◆ Excerpted passage ◆
You're in the DC area? I go to school around here, and the bike shops I'd suggest visiting include the Bicycle Pro Shop on M Street in Georgetown, and it's neighbor, Revolution Cycles. Also, the City Bikes in Chevy Chase is an excellent shop, good guys there. 

Pro Shop: Aimed towards The Serious Bike Rider. Colnago, Scott, Orbea, Cannondale, Specialized, and a few others. Maybe a bit out of your price range for some brands, but there are a ton of options. 3403 M St. 

Revolution: A big Trek dealer; also carries Gunnar and Waterford, great options for steel. Right next to the Pro Shop.

City Bikes carries Specialized, Moots, Cannondale, Bianchi; great service department, friendly guys. 

I'd stay away from REI or Hudson Trail; I've had dubious experiences with their service department, and their main focus is not bikes.

Just head around, get a feel for the shops and the services they provide; along with the bike, fit is also very important. As Argentius said, Test Riding is Good.

A side recommendation, if you're in the area, look around for a team or riding club to join. A great way to make friends in the sport, and learn a hell of a lot about riding and racing.
A few of my friends are members of the National Capital Velo Club; http://www.ncvc.net if you're interested.


----------



## asdaly3 (Feb 27, 2006)

Yes, the REI in my area carries Cannondale Bikes.

I agree with you maestro, REI and HTO are not bike focused shops, in fact they didnt seem to interested in helping me out with information or even selling me a bike when I was in there. 

I really liked Revolution Cycles (I went to the one in Clarendon) , seemed to be interested in what I was looking to get out of a bike. I'll try the one in Georgetown this weekend, along with the other shops you recommended. 

As for clubs, thanks for the heads up about joining one in DC.


----------



## LetsGoOutside (Dec 2, 2005)

◆ Dataset content ◆
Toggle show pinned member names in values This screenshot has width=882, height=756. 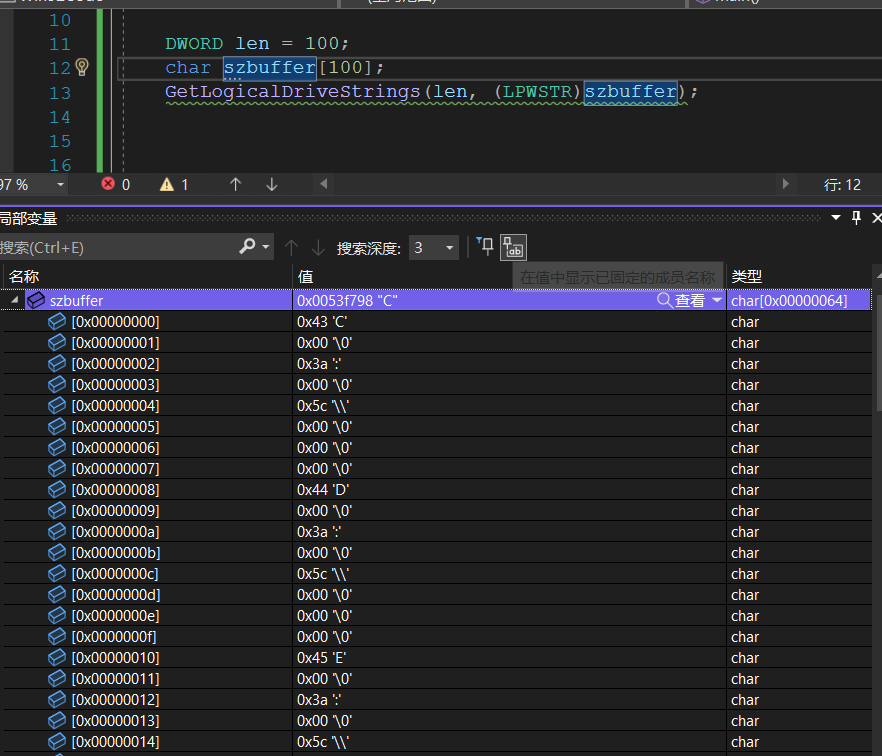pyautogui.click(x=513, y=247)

--

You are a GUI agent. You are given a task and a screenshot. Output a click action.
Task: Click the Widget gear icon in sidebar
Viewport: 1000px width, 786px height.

◆ Tasks to perform ◆
1: In the thread about bike shops in the DC area, what street address is given for the Bicycle Pro Shop?
2: Say whether each statement agrees with the thread about bike shops in the DC area, and quote the words of the thread that decide it.
(a) Revolution Cycles is a big Trek dealer.
(b) City Bikes is located in Georgetown.
(c) asdaly3 visited the Revolution Cycles in Georgetown.
3: Continue the thread about bike shops in the DC area by writing the post that follows the last header shown.
The rows were drawn from a different source than the thread about bike shops in the DC area.

◆ Responses to the tasks ◆
1: 3403 M St.

2:
(a) Yes: "Revolution: A big Trek dealer"
(b) No: "the City Bikes in Chevy Chase is an excellent shop"
(c) No: "I went to the one in Clarendon"

3:
I think Giant will be the only manufacturer in your price range ooffering 105 10 speed right now. I would say try to stick with a bike from a lbs and not REI or Performance, they will offer you better service in the long run. 105 is more than adequate for bike componentry and is even race worthy. I see no need in going with Ultegra, I have been riding and racing for 5 years and still see no need for Ultegra for my personal needs.


----------



## RoundisAshape (Feb 12, 2006)

I live in California, but my LBS was able to special order me a 2005 Specialized Elite Allez (105 groupo) for $800 (33% off MSRP) from the Specialized distributor website. LBS said there are 17 left -that was two weeks ago. I'd go for the most expensive bike you can afford. Is that TCR limited a carbon frame bike?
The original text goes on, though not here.